Lemon Thyme Chicken with Sauteed Vegetables
Makes: 4 servings
Prep time: 5 minutes
Cook time: 15 minutes
- 4 tablespoons lemon juice
- 1 tablespoon chopped garlic, divided
- 1 tablespoon chopped fresh thyme, divided
- Freshly ground black pepper
- 1 pound chicken breast tenders, lightly pounded
- 4 teaspoons canola oil
- 1 medium shallot, sliced
- 1 1/2 cups frozen shelled edamame, thawed
- 1 1/2 cups grape tomatoes, halved
- 2 medium zucchini
- 1/3 cup crumbled feta
- In a zip-lock bag, combine 3 tablespoons lemon juice, 2 teaspoons garlic, and 2 teaspoons thyme; season to taste with salt and black pepper. Add chicken tenders, seal the bag, and gently turn to coat. Set aside.

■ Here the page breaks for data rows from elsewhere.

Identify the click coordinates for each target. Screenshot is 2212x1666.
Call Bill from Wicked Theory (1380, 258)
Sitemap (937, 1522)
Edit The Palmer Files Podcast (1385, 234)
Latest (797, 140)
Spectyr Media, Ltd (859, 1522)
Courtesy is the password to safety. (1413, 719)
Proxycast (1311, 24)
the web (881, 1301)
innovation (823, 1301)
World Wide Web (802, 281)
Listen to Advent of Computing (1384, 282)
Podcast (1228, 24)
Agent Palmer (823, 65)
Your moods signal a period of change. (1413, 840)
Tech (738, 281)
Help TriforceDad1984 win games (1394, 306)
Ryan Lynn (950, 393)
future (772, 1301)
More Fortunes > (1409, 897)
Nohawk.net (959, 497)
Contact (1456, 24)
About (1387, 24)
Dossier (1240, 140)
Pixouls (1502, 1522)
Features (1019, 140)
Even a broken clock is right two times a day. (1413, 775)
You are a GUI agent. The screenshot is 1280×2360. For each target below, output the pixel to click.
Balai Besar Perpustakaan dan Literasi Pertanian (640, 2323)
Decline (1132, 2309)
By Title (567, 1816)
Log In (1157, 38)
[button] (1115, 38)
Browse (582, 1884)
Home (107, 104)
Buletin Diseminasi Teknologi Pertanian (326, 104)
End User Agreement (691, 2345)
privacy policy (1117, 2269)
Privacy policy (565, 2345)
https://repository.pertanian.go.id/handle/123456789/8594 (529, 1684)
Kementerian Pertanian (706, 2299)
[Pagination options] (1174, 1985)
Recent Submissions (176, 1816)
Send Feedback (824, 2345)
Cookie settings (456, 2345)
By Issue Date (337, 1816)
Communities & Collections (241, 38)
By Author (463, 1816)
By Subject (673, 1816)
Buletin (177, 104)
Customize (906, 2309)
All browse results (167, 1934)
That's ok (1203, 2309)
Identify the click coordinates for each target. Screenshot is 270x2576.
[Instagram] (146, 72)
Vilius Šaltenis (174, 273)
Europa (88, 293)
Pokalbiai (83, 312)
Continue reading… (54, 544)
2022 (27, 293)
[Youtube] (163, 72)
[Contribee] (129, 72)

- Heat 2 teaspoons canola oil in a large skillet over medium-high heat. Add shallot, remaining garlic, edamame, and tomatoes; saute 4 minutes.
- Use a vegetable peeler to slice zucchini into long ribbons. Add zucchini and remaining lemon juice and thyme to vegetables in skillet; saute 2 to 3 minutes. Transfer to a serving bowl, stir in feta, and season with salt and black pepper to taste.
- Add remaining oil to skillet. Remove chicken from marinade and saute 2 to 3 minutes a side or until cooked through. Serve with vegetables.